Le PCF partage l'inquiétude des maliens devant l'offensive armée des groupes djihadistes vers le sud de leur pays. Ces groupes islamistes radicaux, avec leurs pratiques violentes, ont montré le danger qu'ils représentent pour la dignité humaine, pour les libertés, la justice et la stabilité du Mali et de toute la région.
Le PCF exprime une nouvelle fois son inquiétude devant la nouvelle et grave situation créée par la reprise de la confrontation armée au Mali. L' intervention militaire française comporte de grands risques de guerre et d'enlisement sans véritable solution durable pour le peuple malien et pour la reconstruction du pays. Cette intervention,  suscite l'angoisse légitime des familles des otages car la vie de ceux-ci est sérieusement mise en danger. On sait d’ailleurs que Denis Allex, retenu en otage en Somalie, a été assassiné par ses "geôliers" suite à une opération de la DGSE dans la nuit de vendredi à samedi. Cela montre quels sont  les périls dramatiques et les limites de ces opérations militaires.
Le PCF rappelle que la réponse à la demande d'aide du Président du Mali aurait du s'inscrire dans le cadre d'une mission de l'ONU et de l'Union africaine, réalisée sous drapeau de l'ONU, par des forces maliennes et africaines, dans le strict respect de la Charte des Nations-Unies, dans les limites imposées par l'exigence de la souveraineté malienne.
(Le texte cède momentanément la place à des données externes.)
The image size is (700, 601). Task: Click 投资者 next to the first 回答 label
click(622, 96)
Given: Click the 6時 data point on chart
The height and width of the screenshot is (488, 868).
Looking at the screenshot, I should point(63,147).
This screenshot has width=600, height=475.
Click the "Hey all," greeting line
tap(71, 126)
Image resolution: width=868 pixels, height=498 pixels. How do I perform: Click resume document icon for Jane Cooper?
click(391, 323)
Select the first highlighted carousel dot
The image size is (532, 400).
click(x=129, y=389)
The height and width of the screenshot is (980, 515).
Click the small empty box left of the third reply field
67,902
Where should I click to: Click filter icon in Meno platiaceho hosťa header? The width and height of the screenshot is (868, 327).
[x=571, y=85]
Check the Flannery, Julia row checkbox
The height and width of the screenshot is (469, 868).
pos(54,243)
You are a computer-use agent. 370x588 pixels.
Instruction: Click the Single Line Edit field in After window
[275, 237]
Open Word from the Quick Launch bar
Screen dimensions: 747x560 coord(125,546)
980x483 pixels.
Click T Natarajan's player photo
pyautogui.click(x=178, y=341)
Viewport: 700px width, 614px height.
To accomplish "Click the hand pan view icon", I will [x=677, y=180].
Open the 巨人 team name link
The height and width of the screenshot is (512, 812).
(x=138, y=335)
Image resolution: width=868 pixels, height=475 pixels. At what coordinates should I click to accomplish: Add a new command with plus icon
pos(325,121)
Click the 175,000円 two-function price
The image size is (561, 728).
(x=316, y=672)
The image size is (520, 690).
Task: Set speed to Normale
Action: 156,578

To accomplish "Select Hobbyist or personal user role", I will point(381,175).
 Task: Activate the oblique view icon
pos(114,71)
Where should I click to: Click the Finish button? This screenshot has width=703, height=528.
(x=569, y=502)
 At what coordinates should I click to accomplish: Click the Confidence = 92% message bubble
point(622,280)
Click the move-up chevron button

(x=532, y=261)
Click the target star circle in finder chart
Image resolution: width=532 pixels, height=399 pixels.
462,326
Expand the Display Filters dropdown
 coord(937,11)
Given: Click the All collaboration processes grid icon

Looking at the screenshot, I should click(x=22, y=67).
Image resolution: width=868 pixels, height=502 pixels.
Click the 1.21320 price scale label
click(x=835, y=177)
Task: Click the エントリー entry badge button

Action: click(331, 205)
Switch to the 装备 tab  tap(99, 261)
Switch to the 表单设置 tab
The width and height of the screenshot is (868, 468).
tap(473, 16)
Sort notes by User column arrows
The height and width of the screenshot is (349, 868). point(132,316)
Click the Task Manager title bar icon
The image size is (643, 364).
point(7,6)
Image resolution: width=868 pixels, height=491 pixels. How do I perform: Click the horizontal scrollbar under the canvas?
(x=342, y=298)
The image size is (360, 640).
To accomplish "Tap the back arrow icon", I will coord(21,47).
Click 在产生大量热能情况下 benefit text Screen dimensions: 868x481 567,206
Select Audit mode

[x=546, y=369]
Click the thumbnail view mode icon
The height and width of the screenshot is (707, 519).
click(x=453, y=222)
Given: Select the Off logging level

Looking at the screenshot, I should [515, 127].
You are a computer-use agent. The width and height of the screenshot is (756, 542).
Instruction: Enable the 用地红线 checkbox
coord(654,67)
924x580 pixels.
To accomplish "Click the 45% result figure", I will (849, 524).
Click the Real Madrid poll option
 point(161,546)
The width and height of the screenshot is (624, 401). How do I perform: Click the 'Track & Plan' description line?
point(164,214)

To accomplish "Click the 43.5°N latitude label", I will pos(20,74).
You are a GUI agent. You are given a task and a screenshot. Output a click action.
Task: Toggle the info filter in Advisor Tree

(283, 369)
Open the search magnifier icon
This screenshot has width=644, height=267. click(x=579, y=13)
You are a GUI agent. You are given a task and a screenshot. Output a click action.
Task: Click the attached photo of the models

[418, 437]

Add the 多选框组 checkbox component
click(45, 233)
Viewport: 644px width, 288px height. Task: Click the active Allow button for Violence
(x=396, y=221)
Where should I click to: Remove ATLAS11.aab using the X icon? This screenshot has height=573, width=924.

La France, ancienne puissance coloniale, ne peut apparaître comme voulant poursuivre les pratiques dominatrices de la "françafrique". Cette intervention militaire n'efface pas la nécessité de la recherche d'une solution politique et d'un dialogue avec les groupes de la rébellion non liés au terrorisme et respectueux de l'intégrité territoriale du Mali. C'est ce que demandent les résolutions de l'ONU.
Le PCF demande que les autorités françaises répondent aux lourdes questions posées par une intervention militaire déclenchée sur décision du Président de la République et engagée sans débat préalable au Parlement.